Task directions: Transcribe the records below. Leave every word as it is.

Extracted data entries:
=====

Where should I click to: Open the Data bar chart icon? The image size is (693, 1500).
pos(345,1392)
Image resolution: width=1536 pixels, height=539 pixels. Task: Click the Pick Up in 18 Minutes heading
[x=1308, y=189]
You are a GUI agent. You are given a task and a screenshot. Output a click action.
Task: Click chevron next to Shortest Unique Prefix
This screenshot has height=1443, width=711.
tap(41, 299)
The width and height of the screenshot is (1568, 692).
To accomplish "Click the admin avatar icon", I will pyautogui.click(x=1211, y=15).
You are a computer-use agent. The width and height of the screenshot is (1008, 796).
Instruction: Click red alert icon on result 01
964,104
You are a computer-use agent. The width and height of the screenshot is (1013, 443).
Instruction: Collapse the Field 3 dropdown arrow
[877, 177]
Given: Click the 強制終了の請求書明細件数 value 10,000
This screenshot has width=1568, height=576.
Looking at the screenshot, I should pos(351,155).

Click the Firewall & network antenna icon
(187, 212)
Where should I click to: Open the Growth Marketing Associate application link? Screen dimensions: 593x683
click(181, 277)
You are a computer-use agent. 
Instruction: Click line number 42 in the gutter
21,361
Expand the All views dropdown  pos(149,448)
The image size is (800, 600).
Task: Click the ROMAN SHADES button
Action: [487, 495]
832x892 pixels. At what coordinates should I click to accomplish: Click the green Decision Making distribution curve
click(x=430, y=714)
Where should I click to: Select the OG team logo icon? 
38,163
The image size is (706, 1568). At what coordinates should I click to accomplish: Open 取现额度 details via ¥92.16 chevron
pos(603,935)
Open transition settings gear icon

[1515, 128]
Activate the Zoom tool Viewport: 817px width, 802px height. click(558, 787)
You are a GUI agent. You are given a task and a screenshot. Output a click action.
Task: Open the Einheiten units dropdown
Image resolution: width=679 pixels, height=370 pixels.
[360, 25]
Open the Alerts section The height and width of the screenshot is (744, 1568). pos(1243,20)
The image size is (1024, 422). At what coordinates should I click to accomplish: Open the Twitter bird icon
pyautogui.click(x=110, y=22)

=====

Answer section:
Where should I click to: Open the Data bar chart icon? The image size is (693, 1500).
pos(345,1392)
Image resolution: width=1536 pixels, height=539 pixels. Task: Click the Pick Up in 18 Minutes heading
[x=1308, y=189]
You are a GUI agent. You are given a task and a screenshot. Output a click action.
Task: Click chevron next to Shortest Unique Prefix
This screenshot has height=1443, width=711.
tap(41, 299)
The width and height of the screenshot is (1568, 692).
To accomplish "Click the admin avatar icon", I will pyautogui.click(x=1211, y=15).
You are a computer-use agent. The width and height of the screenshot is (1008, 796).
Instruction: Click red alert icon on result 01
964,104
You are a computer-use agent. The width and height of the screenshot is (1013, 443).
Instruction: Collapse the Field 3 dropdown arrow
[877, 177]
Given: Click the 強制終了の請求書明細件数 value 10,000
This screenshot has width=1568, height=576.
Looking at the screenshot, I should pos(351,155).

Click the Firewall & network antenna icon
(187, 212)
Where should I click to: Open the Growth Marketing Associate application link? Screen dimensions: 593x683
click(181, 277)
You are a computer-use agent. 
Instruction: Click line number 42 in the gutter
21,361
Expand the All views dropdown  pos(149,448)
The image size is (800, 600).
Task: Click the ROMAN SHADES button
Action: [487, 495]
832x892 pixels. At what coordinates should I click to accomplish: Click the green Decision Making distribution curve
click(x=430, y=714)
Where should I click to: Select the OG team logo icon? 
38,163
The image size is (706, 1568). At what coordinates should I click to accomplish: Open 取现额度 details via ¥92.16 chevron
pos(603,935)
Open transition settings gear icon

[1515, 128]
Activate the Zoom tool Viewport: 817px width, 802px height. click(558, 787)
You are a GUI agent. You are given a task and a screenshot. Output a click action.
Task: Open the Einheiten units dropdown
Image resolution: width=679 pixels, height=370 pixels.
[360, 25]
Open the Alerts section The height and width of the screenshot is (744, 1568). pos(1243,20)
The image size is (1024, 422). At what coordinates should I click to accomplish: Open the Twitter bird icon
pyautogui.click(x=110, y=22)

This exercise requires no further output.